[Debian-med-packaging] Bug#833388: ITP: metaphlan2 -- Metagenomic Phylogenetic Analysis

Wed Aug 3 19:00:05 UTC 2016

Package: wnpp
Severity: wishlist
Owner: Andreas Tille <tille at debian.org>

* Package name    : metaphlan2
  Version         : 2.5.0
  Upstream Author : Nicola Segata <nicola.segata at unitn.it>
* URL             : https://bitbucket.org/nsegata/metaphlan2/wiki/Home
* License         : MIT
  Programming Lang: Python
  Description     : Metagenomic Phylogenetic Analysis
 MetaPhlAn is a computational tool for profiling the composition of
 microbial communities (Bacteria, Archaea, Eukaryotes and Viruses) from
 metagenomic shotgun sequencing data with species level resolution. From
 version 2.0, MetaPhlAn is also able to identify specific strains (in the
 not-so-frequent cases in which the sample contains a previously
 sequenced strains) and to track strains across samples for all species.
 .
 MetaPhlAn 2.0 relies on ~1M unique clade-specific marker genes (the
 marker information file can be found at src/utils/markers_info.txt.bz2
 or here) identified from ~17,000 reference genomes (~13,500 bacterial
 and archaeal, ~3,500 viral, and ~110 eukaryotic), allowing:
 .
  * unambiguous taxonomic assignments;
  * accurate estimation of organismal relative abundance;
  * species-level resolution for bacteria, archaea, eukaryotes and
    viruses;
  * strain identification and tracking
  * orders of magnitude speedups compared to existing methods.
  * metagenomic strain-level population genomics

Remark: The package is a target for Debian Med in itself and will be
used by metaBIT.  It will be maintained by the Debian Med team and the
packaging is currently available at
   svn://anonscm.debian.org/debian-med/trunk/packages/metaphlan2/trunk/

******* I'd like to discuss the following issue on debian-devel list *******

While Debian Med is injecting several low popularity contest packages
this one has an extraordinary large set of data and thus I want to
discuss the following options:

  1) Original orig.tar.gz has 1GB and contains 1.2GB uncompressed
     binary data.  License-wise it should not be a problem since
     there is a recipe given how to translate these into text form
     back and forth[1].

     We would have: source package 1GB + binary package 1GB

  2) When unpackaging the orig.tar.gz translating binary data to
     text format and recompress using xz the tarball is "only" 265MB.
     The transformation process takes about 30min on my Laptop - not
     longer than any larger project might need to build but the
     resulting binary package would have again close to 1GB.

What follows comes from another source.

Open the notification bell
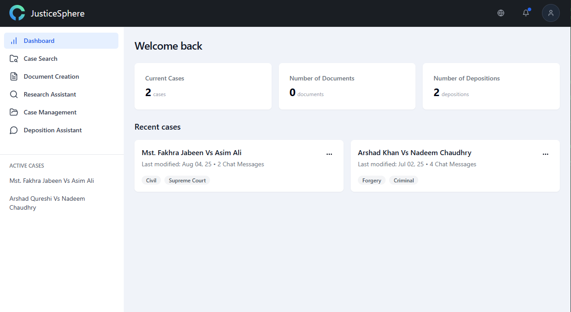 click(x=525, y=13)
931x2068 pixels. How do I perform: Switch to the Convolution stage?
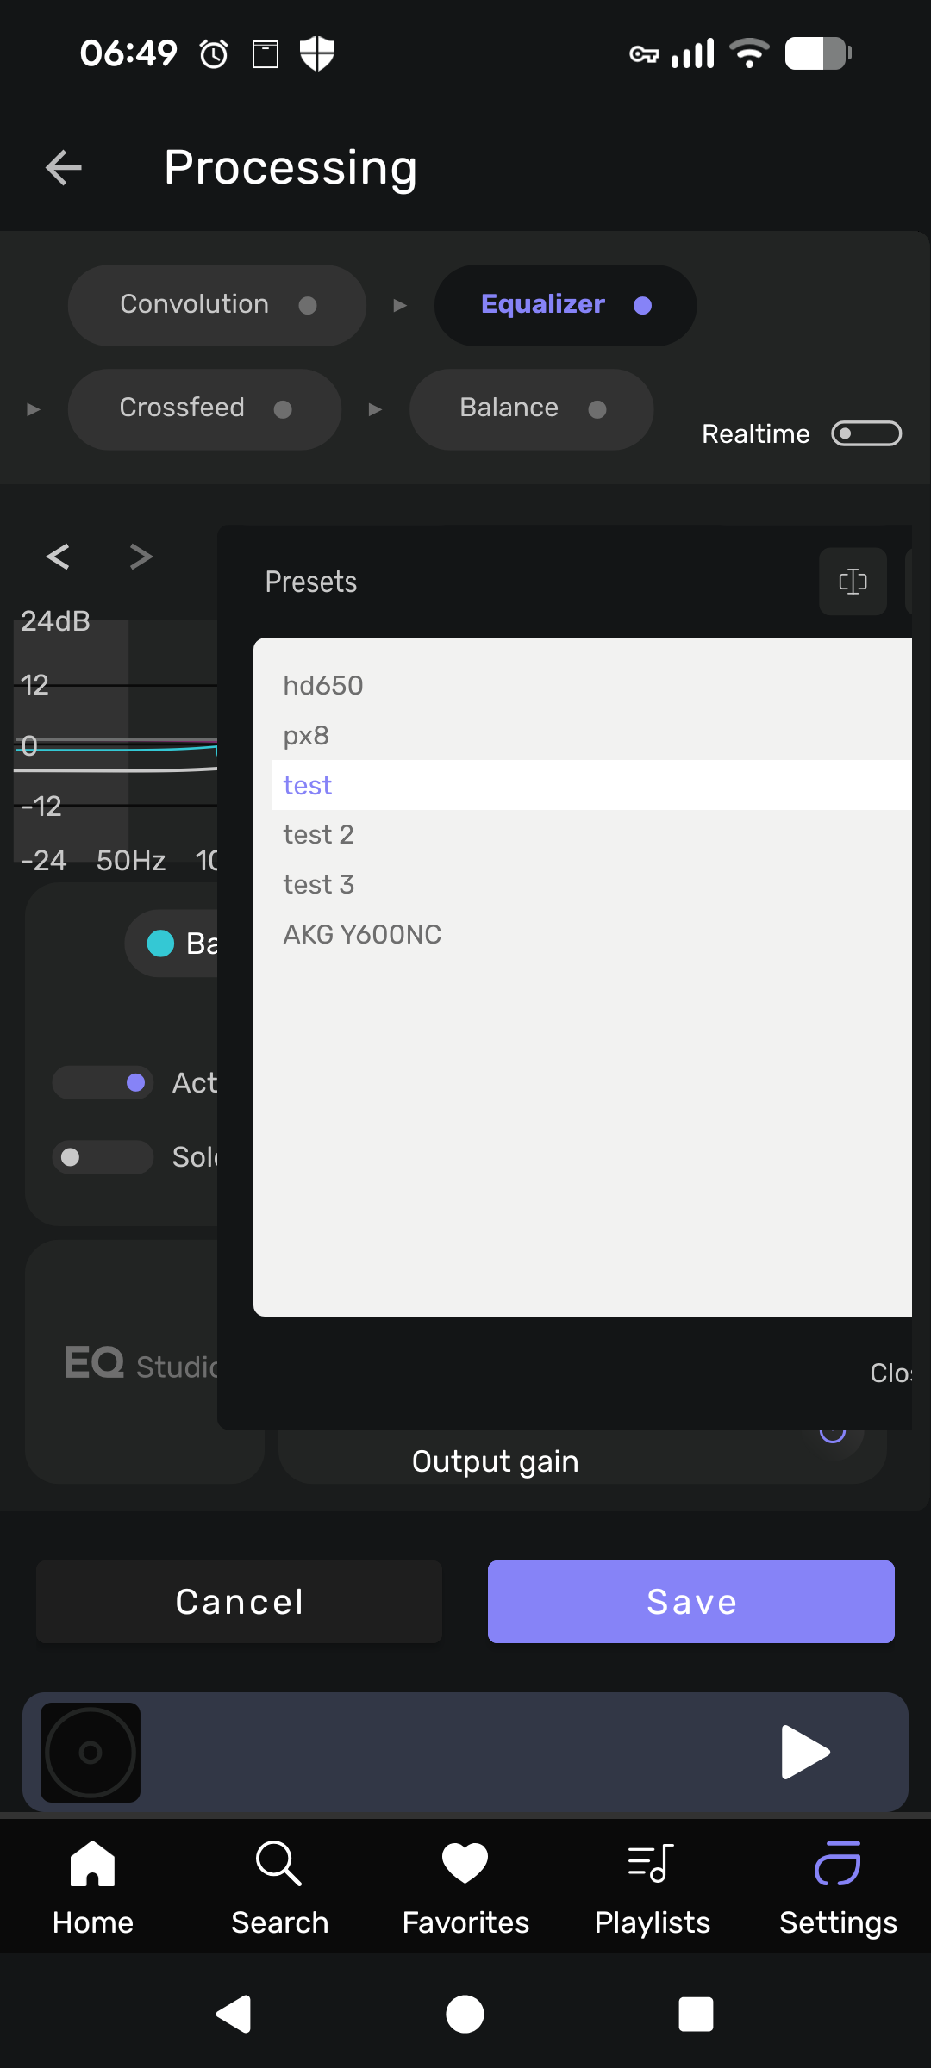pyautogui.click(x=216, y=305)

     This enables the options:

     2a) Source tarball 256MB + binary package 1GB

     2b) Do the conversion of the format in postinst at the expense
         of users time which is acceptable since the package usually
         unpacks on high performance machines and not so many
         installations which means bandwidth and disk space on Debian
         mirrors should be saved here instead of users machine

         Source tarball 256MB + binary package ~250MB (estimated)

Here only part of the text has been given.